> _Records_

= = = = = = =

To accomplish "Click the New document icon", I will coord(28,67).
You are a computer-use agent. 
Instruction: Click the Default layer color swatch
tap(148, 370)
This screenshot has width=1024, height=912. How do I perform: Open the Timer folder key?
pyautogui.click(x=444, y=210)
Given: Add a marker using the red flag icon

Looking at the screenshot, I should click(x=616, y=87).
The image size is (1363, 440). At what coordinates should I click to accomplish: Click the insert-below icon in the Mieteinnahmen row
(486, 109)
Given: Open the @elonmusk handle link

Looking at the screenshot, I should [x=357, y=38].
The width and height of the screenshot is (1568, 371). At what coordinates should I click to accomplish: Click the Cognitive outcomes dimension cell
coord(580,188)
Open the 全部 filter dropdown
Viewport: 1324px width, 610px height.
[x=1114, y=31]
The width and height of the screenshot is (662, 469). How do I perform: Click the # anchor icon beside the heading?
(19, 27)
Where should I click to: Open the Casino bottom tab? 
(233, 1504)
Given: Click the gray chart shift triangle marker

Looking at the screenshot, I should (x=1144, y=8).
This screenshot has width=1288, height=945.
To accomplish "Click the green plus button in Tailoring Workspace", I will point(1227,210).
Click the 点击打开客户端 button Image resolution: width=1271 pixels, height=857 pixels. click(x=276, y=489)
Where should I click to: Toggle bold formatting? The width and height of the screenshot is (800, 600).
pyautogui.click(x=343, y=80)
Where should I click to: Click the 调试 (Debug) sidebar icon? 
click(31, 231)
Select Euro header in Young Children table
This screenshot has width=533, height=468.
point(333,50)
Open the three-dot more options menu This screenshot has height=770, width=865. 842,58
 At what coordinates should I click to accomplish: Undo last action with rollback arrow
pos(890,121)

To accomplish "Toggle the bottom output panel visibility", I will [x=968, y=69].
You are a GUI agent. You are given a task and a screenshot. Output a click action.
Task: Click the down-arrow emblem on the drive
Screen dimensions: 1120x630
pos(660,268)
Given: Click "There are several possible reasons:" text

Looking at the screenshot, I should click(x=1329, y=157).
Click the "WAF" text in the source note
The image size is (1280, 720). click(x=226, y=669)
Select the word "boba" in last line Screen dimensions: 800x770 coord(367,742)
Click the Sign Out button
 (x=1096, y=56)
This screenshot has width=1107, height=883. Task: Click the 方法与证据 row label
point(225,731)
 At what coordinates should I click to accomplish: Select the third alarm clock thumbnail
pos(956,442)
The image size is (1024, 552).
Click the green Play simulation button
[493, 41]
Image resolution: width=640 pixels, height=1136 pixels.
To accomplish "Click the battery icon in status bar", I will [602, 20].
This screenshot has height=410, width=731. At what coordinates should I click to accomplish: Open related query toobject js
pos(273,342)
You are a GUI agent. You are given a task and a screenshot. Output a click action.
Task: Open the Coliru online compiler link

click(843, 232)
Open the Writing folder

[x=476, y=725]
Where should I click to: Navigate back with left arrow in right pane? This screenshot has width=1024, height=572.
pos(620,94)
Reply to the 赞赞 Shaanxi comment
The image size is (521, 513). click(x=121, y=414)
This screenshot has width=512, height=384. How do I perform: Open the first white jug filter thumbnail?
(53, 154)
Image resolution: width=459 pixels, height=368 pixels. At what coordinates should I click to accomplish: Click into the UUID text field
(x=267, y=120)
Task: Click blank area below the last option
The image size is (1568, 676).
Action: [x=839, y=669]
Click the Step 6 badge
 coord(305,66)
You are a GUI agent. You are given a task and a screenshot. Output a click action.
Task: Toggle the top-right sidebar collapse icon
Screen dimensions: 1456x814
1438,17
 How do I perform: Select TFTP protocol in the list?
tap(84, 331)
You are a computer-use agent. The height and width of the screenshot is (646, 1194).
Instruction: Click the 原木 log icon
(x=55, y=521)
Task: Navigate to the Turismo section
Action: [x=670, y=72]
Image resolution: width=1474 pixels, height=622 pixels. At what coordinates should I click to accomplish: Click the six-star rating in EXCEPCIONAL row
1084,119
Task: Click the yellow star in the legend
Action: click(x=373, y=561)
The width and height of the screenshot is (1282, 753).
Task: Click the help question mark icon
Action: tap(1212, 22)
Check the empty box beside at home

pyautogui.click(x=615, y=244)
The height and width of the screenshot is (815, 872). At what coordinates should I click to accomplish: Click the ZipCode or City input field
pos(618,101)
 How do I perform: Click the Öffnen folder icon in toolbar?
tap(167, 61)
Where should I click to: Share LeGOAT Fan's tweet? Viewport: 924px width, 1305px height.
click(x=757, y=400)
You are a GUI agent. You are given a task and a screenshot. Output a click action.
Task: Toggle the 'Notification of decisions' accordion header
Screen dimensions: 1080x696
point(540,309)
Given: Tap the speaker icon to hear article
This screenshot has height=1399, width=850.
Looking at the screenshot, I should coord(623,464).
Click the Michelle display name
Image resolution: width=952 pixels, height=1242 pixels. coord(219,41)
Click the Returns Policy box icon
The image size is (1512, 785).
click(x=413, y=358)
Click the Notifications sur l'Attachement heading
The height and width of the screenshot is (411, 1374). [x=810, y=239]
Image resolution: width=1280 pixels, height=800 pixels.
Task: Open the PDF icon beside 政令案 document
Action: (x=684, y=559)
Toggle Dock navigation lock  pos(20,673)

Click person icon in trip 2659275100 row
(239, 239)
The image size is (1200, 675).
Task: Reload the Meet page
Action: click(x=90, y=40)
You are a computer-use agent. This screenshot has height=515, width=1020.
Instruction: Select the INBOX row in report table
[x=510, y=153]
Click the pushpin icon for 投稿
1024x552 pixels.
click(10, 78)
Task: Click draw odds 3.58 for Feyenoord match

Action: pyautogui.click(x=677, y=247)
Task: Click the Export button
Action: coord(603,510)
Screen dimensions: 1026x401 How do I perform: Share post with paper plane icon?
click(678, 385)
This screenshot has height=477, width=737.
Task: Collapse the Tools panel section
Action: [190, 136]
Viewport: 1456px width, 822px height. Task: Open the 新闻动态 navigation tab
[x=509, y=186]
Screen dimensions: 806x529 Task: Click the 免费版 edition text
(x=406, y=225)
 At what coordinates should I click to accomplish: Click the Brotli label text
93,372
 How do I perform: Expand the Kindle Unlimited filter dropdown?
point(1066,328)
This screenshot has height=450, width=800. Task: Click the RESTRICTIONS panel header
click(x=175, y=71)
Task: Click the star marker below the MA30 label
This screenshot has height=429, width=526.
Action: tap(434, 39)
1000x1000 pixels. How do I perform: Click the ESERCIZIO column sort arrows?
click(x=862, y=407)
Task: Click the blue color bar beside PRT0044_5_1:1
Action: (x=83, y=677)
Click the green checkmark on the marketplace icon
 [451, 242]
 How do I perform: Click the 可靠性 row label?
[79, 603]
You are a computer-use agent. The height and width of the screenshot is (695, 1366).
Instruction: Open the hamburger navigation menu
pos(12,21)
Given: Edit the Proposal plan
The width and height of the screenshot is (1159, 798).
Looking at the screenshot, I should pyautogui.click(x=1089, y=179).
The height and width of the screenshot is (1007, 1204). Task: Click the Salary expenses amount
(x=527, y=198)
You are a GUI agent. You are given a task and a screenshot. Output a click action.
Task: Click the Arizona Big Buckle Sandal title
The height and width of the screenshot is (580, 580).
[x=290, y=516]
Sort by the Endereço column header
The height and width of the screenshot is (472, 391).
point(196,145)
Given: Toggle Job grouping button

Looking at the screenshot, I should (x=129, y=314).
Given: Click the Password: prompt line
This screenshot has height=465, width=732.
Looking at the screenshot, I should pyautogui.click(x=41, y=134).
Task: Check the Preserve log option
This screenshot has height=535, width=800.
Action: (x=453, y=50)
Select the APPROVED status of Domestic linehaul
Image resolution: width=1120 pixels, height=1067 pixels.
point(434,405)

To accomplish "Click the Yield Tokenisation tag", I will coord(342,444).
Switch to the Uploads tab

= = = = = = =

> _Exercise brief_
The required output is every line above that contains the string "computer".

> _Exercise result_
You are a computer-use agent. 
You are a computer-use agent. The height and width of the screenshot is (646, 1194).
You are a computer-use agent. This screenshot has height=515, width=1020.
You are a computer-use agent. The height and width of the screenshot is (695, 1366).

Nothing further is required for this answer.